World Mental Health Day 2017: 25 Projects to See Light of Day in India
World Mental Health Day 2017: 25 Projects to See Light of Day in India
25 projects, by researchers from across the country, on suicide prevention, alcohol abuse, depression during pregnancy, training community-level workers were among those talked about in May of 2016.

New Delhi: A series of mental health care projects, conceived in a year-old brainstorming session by the Indian Council of Medical Research (ICMR), may finally bear fruit this month.

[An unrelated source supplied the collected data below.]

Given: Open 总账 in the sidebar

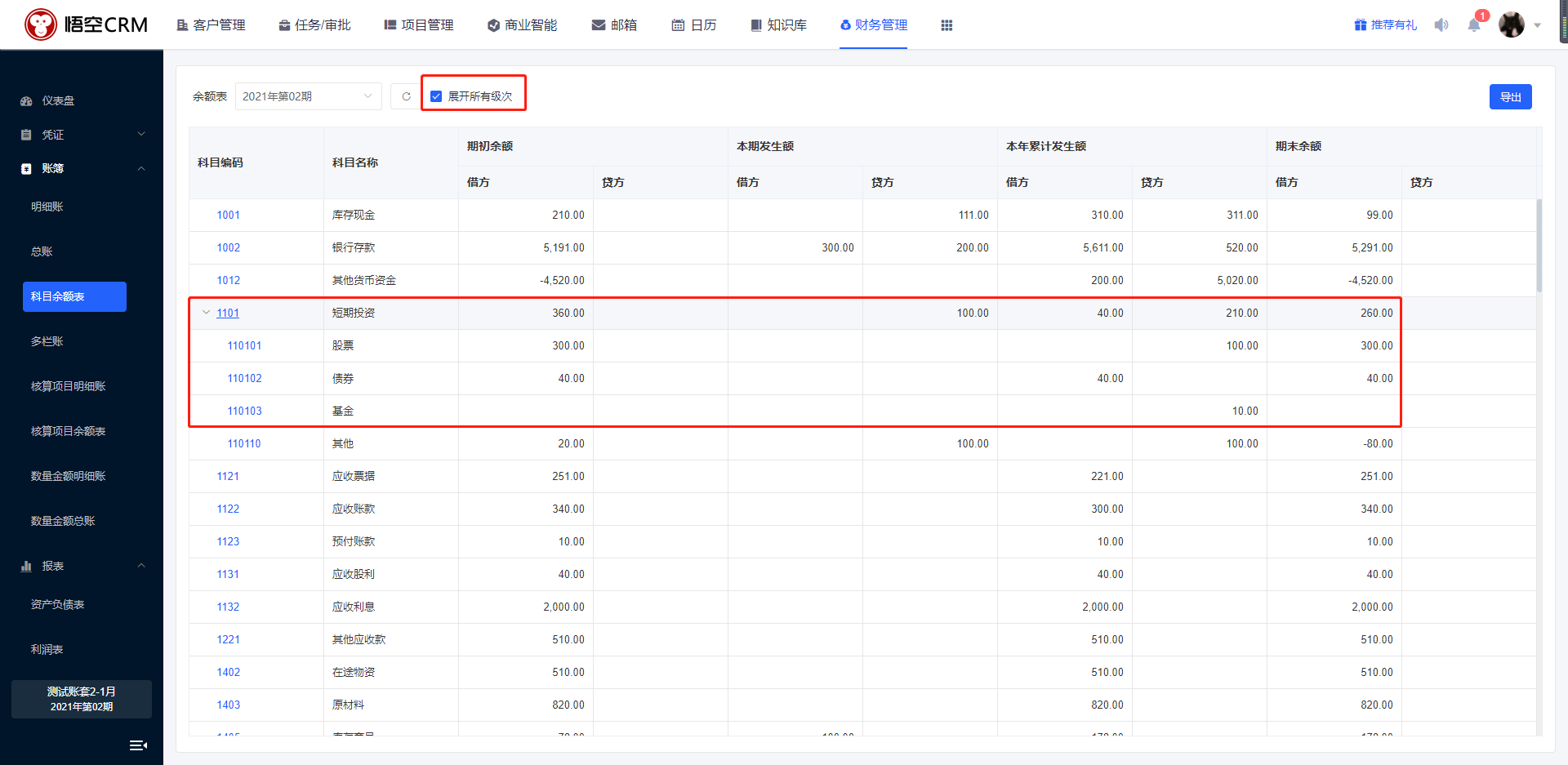Looking at the screenshot, I should [x=42, y=251].
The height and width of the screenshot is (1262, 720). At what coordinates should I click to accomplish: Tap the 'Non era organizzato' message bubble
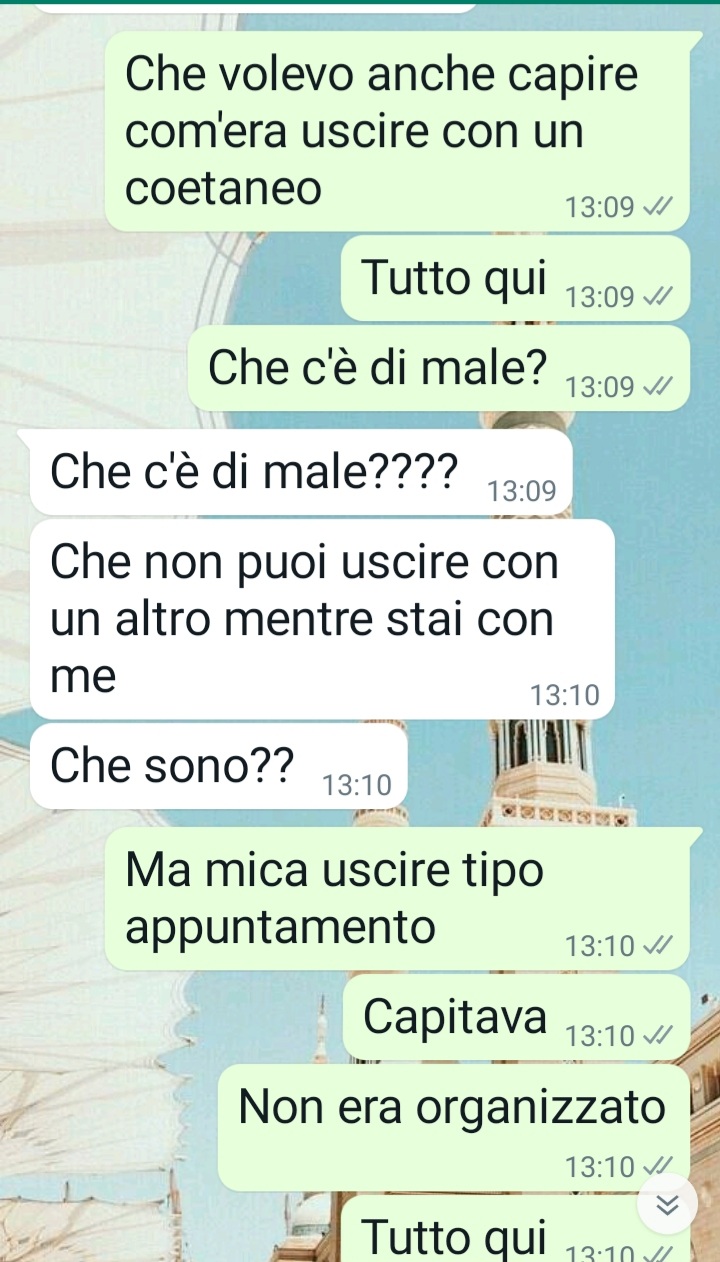[x=454, y=1127]
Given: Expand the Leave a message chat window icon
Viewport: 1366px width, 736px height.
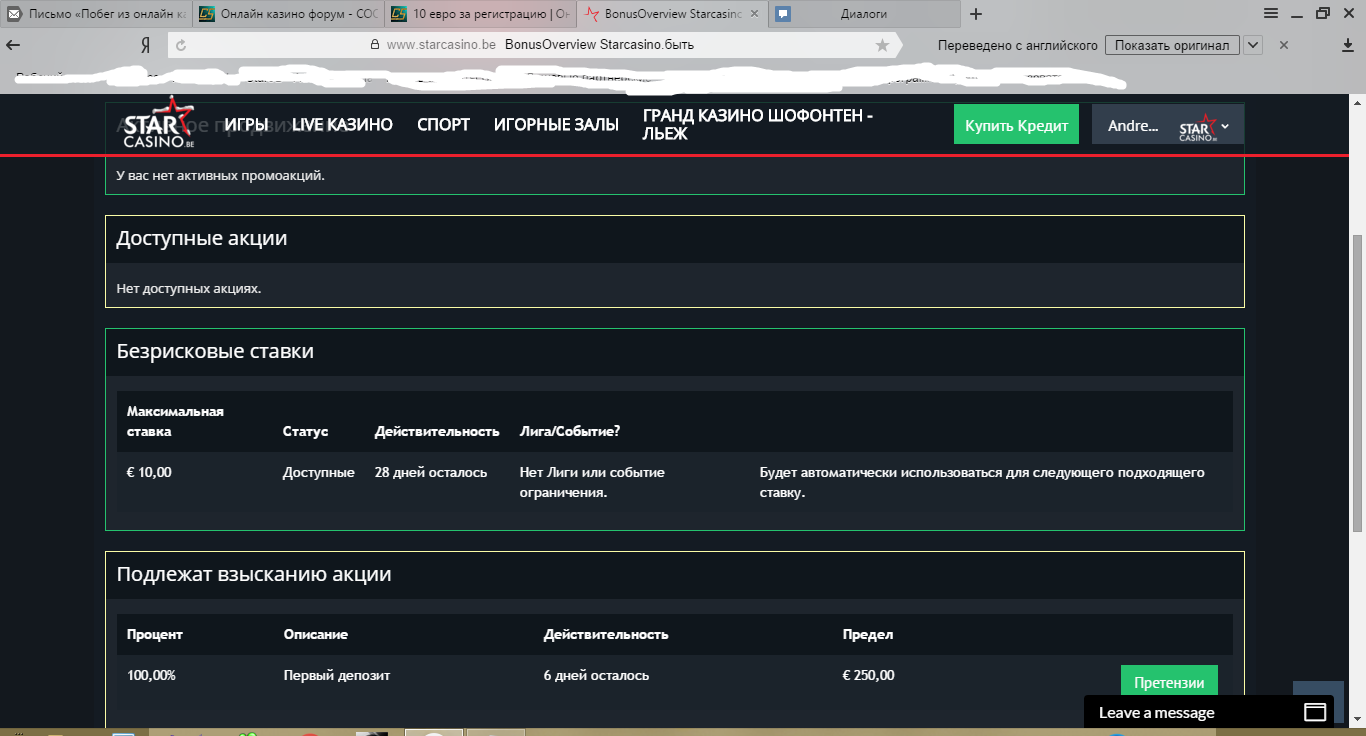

25 projects, by researchers from across the country, on suicide prevention, alcohol abuse, depression during pregnancy, training community-level workers were among those talked about in May of 2016. This was done under the mentorship of the ICMR and the World Health Organisation (WHO), with assistance from the faculty of the University of Pittsburgh.

“After much planning, these projects will finally take off this month,” said Dr Ravinder Singh of the ICMR to News18.

The 2015-16 National Mental Health Survey, undertaken by the National Institute of Mental Health and Neurosciences (NIMHANS), determined that 13.7 percent of Indians lived with mental illnesses, while 10.6 percent needed immediate intervention. In numbers, that is over 7 crore people live with mental illness. However, India has only an estimated 4000 psychiatrists and 43 government-run institutes to tend to them.

ICMR has mentored these 25 researchers for over a year to finally turn research into action that reaches patients. “It's called operational or implementational research,” said Dr Ravinder Singh, a scientist trained in public health. “It aims to turn the District Mental Health Programme (DMHP) into actual patient care.”

The DMHP came about in 1996 as an actionable component of the National Mental Health Programme (NMHP), 1982. “The idea was always to turn goals and research of the NMHP into a reality on the ground,” explained Singh.

It was the ‘patient care component’ of the NMHP, hinged on deploying enough trained staff on the ground, where implementation has been lacking. Of the 358 districts, the central health ministry is supposed to be running DMHP in, only 150 are operational. “It's a huge challenge,” said Singh, “as we don't have enough psychiatrists and psychologists to cover the population.”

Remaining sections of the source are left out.